YOUR INSTRUCTIONS - The response should be an exact copy of every record.

DATA EXTRACTS -
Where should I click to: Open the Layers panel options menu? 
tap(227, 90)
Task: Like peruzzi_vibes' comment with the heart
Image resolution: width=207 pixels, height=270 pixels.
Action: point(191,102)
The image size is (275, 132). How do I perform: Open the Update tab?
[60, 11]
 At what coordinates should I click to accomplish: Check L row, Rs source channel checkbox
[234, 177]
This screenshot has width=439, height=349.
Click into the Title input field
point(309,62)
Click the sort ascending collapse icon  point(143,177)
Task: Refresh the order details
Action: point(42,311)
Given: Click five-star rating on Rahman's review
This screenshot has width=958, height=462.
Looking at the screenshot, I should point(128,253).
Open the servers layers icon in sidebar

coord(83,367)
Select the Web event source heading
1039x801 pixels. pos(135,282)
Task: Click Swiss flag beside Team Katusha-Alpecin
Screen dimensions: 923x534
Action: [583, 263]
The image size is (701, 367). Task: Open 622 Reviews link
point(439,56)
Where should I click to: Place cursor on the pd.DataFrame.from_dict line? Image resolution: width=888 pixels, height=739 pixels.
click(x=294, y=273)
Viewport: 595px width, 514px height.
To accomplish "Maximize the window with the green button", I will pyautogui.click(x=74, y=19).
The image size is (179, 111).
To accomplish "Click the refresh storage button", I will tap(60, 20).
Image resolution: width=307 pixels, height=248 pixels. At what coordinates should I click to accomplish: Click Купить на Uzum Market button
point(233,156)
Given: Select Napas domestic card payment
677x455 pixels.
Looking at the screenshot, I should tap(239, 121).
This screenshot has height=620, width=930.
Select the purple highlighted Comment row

RESULT OF THIS EXERCISE -
Where should I click to: Open the Layers panel options menu? 
tap(227, 90)
Task: Like peruzzi_vibes' comment with the heart
Image resolution: width=207 pixels, height=270 pixels.
Action: point(191,102)
The image size is (275, 132). How do I perform: Open the Update tab?
[60, 11]
 At what coordinates should I click to accomplish: Check L row, Rs source channel checkbox
[234, 177]
This screenshot has width=439, height=349.
Click into the Title input field
point(309,62)
Click the sort ascending collapse icon  point(143,177)
Task: Refresh the order details
Action: point(42,311)
Given: Click five-star rating on Rahman's review
This screenshot has width=958, height=462.
Looking at the screenshot, I should point(128,253).
Open the servers layers icon in sidebar

coord(83,367)
Select the Web event source heading
1039x801 pixels. pos(135,282)
Task: Click Swiss flag beside Team Katusha-Alpecin
Screen dimensions: 923x534
Action: [583, 263]
The image size is (701, 367). Task: Open 622 Reviews link
point(439,56)
Where should I click to: Place cursor on the pd.DataFrame.from_dict line? Image resolution: width=888 pixels, height=739 pixels.
click(x=294, y=273)
Viewport: 595px width, 514px height.
To accomplish "Maximize the window with the green button", I will pyautogui.click(x=74, y=19).
The image size is (179, 111).
To accomplish "Click the refresh storage button", I will tap(60, 20).
Image resolution: width=307 pixels, height=248 pixels. At what coordinates should I click to accomplish: Click Купить на Uzum Market button
point(233,156)
Given: Select Napas domestic card payment
677x455 pixels.
Looking at the screenshot, I should tap(239, 121).
This screenshot has height=620, width=930.
Select the purple highlighted Comment row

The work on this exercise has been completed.